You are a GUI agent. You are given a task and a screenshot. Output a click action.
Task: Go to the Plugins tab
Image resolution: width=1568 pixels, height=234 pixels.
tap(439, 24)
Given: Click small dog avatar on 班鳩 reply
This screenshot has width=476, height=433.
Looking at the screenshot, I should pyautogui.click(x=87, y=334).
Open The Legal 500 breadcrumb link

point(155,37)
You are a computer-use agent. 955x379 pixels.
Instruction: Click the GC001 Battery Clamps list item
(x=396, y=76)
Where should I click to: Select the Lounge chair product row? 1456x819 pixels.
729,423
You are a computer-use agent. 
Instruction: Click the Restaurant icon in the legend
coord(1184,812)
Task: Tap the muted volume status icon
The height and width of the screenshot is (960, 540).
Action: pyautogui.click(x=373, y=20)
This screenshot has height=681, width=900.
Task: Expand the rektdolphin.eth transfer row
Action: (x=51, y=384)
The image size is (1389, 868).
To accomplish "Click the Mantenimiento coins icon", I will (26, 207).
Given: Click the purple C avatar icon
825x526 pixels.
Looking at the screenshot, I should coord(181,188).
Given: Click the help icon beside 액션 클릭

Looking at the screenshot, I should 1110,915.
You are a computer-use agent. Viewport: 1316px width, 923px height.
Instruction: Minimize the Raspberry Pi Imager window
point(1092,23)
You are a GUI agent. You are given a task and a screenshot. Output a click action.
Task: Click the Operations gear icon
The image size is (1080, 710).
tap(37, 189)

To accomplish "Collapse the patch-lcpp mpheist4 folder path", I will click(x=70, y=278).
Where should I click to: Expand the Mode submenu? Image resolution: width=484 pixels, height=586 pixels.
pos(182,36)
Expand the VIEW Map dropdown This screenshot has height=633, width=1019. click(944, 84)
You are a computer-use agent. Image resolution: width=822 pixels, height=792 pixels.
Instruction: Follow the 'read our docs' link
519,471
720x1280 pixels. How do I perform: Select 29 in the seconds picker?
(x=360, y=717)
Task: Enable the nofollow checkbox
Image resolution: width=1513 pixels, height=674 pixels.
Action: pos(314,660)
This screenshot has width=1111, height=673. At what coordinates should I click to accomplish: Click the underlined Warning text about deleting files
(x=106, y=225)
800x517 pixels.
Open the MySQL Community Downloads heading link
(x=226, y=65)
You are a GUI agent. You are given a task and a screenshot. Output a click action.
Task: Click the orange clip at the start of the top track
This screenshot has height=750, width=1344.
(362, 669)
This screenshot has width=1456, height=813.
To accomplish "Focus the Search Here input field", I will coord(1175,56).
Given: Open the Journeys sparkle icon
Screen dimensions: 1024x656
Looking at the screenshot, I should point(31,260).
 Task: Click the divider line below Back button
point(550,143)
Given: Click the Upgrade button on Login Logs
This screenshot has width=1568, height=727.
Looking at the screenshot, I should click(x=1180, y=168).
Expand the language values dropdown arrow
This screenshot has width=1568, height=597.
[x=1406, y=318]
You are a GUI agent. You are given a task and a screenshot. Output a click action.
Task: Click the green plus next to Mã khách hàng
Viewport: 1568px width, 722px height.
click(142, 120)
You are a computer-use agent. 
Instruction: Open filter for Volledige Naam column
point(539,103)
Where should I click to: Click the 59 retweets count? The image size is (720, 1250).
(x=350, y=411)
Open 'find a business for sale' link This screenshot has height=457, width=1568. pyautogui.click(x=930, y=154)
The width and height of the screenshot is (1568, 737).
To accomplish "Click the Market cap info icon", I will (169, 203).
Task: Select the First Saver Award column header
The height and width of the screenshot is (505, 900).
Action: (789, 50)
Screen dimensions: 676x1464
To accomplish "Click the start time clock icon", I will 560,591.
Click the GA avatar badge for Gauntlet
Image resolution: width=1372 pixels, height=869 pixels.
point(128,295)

+ + + + + + +

● YOUR ASSIGNMENT
Take from the material every line that holds "start".

● RESULT OF THE EXERCISE
Task: Click the orange clip at the start of the top track
To accomplish "Click the start time clock icon", I will 560,591.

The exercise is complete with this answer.